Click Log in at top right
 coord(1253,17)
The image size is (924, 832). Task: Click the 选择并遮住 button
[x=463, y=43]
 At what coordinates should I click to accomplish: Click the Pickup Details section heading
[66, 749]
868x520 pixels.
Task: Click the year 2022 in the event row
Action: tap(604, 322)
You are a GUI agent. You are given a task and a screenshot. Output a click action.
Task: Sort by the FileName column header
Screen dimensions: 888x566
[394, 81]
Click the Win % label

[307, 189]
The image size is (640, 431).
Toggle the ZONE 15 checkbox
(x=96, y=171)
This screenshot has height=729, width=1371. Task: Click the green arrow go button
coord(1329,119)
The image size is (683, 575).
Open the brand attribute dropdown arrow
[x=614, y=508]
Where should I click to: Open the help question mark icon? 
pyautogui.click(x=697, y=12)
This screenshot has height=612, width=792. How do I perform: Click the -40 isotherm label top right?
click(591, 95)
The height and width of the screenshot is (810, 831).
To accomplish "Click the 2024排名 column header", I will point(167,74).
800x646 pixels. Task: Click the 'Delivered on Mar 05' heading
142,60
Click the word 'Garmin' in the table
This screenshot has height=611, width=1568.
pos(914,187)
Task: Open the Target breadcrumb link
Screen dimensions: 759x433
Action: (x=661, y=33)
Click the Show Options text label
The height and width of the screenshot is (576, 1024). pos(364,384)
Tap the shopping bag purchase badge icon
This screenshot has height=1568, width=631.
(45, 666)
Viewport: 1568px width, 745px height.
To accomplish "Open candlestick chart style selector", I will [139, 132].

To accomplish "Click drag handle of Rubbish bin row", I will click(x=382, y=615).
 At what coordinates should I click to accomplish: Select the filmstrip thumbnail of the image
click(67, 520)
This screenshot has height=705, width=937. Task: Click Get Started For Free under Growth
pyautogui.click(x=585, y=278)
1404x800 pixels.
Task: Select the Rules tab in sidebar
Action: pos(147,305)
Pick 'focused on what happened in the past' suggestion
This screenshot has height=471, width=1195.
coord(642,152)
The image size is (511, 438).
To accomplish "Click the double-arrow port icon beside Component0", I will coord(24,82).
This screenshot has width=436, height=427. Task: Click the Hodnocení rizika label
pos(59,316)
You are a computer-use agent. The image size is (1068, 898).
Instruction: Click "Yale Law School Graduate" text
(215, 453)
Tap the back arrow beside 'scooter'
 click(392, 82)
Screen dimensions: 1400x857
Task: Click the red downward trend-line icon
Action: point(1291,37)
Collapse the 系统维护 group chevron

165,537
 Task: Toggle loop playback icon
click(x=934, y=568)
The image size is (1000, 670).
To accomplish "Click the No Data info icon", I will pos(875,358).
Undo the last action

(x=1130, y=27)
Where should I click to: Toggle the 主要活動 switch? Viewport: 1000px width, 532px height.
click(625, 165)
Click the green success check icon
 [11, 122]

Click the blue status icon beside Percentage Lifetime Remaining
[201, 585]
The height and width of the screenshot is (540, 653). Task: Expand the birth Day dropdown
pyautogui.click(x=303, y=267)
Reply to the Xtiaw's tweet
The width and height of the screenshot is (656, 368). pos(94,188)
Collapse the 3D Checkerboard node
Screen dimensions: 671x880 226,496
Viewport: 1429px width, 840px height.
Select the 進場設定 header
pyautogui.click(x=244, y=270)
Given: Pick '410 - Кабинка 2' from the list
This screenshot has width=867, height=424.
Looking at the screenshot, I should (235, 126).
=======
◆ WORK REQUIRED: Set down, exactly and in full, the lines from the one containing "Select the 進場設定 header" through the end of the entries; no other line belongs.

◆ YOUR RESPONSE:
Select the 進場設定 header
pyautogui.click(x=244, y=270)
Given: Pick '410 - Кабинка 2' from the list
This screenshot has width=867, height=424.
Looking at the screenshot, I should (235, 126).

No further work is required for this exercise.